As the title and inside cover suggests, this third volume seems to be an attempt to cash in on the popularity of the Lord of the Rings by emphasising the apparent link between this royal bloodline and the symbol of the ring; going so far as to clumsily call the members of the bloodline Ring Lords though out the book. This attempt at tapping into what was at the time a red hot Tolkien mania obviously dates this book to the start of the millennium, as Gardner’s more recent book titles and cover art now ape the works of Dan Brown in a rather self-consuming Ouroboros-like circle of meta mania; just as his first two book covers were evocative of Baigent, Lincoln, and Leigh.

As it is, the making of mileage out of Tolkien is quickly abandoned early on, following a brief summary of his work, the equivalent of a listing in, let’s date this, the Encarta multimedia encyclopaedia. Despite the book’s claim to reveal the mythological underpinnings of Tolkien’s oeuvre and the One Ring in particular (a rich field, as the Tolkien legendarium section of the Scriptus Recensera library attests), this does not occur and Gardner swiftly moves on to more familiar areas of legend and folklore, never really touching on Tolkien again.

That is indicative of the problems with this book, you can see the seams. Because he has written two books on his main argument of an ancient royal bloodline that stretches back to antiquity (and stretches credulity with its continuity), Gardner does not feel the need to reargue it here; and if the previous two books didn’t necessarily convince you, this doesn’t help. As a result, everything after the first chapter is interesting only in and of itself, but does nothing to convince you of his main argument.

So why is this book of interest? In much the same way that Gardner’s theory rather grandly over-reaches itself with a vision from the dawn of time to the present, this book tends to look at practically everything from legend and folk lore and sees it as relating to these Royal Ring Lords who had nothing better to do than breed down through history, perpetuating their diluted bloodline. In this broad consideration, we find werewolves, Arthurian legend, elves, witches, Robin Hood, vampires, Santa Claus, Lorna Doone, and more, all somehow tied back to the Annunaki of Mesopotamia. You won’t get the most detailed and comprehensive consideration of these topics but with Gardner’s broad brush strokes there is enough considered to fire your own connections and make you want to look deeper elsewhere.
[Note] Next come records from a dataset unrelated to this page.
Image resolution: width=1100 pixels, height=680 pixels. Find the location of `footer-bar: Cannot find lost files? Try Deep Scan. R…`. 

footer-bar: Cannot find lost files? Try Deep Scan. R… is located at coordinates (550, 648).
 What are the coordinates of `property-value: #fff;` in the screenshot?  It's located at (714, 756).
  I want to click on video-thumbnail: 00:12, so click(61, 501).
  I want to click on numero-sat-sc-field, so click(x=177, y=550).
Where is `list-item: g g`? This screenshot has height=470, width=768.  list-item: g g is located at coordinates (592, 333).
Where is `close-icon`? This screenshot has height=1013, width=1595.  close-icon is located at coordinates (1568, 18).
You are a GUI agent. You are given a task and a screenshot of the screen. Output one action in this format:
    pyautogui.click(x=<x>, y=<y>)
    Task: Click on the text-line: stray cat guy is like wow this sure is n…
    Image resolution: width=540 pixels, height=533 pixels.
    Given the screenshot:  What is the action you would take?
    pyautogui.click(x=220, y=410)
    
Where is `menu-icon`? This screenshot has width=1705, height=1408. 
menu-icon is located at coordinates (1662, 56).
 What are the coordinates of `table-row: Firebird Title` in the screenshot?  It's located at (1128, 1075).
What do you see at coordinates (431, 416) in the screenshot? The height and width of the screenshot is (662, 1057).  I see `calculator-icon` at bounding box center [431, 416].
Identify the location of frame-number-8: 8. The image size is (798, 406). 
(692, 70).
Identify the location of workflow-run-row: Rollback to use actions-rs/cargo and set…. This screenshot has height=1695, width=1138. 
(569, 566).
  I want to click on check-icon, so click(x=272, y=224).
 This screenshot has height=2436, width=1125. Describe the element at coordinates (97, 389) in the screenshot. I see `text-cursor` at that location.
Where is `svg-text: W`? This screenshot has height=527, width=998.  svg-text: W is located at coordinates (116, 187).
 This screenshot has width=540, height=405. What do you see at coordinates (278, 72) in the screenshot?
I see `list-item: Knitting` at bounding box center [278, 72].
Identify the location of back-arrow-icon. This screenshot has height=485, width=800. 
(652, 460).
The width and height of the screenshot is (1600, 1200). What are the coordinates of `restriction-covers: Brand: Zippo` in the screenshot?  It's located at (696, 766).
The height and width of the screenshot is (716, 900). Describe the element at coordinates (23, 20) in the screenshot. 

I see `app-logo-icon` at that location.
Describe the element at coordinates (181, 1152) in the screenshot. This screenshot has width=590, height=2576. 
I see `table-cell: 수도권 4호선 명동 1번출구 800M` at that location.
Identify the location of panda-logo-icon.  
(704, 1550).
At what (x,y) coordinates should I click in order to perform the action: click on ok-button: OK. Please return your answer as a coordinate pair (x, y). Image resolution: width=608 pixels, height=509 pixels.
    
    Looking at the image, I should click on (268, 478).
This broadness is the major flaw in Gardner’s whole argument, as he seems to have little regard for how indigenous belief and folklore operates, instead proposing a blanket lux orientalis, in which every single thing anyone ever imagined was somehow a reference to some ancient land no one had ever heard of, let alone been to. Like any theory which seeks to totally explain myth or legend, it ends up doing those forms a disservice. But putting aside the conclusions he reaches and considering the information he presents, the data itself is valid, especially because much of it can be related to indigenous systems of belief.

The book is thoroughly footnoted and referenced, and written in such a way as to convey a sense of scholarship. The real sense though is one of belief, and an immersion in a theory that has resulted in a little too many trees being seen instead of the forest. Nice colour plates though.

Published by Multi MediaQuest International Ltd, England.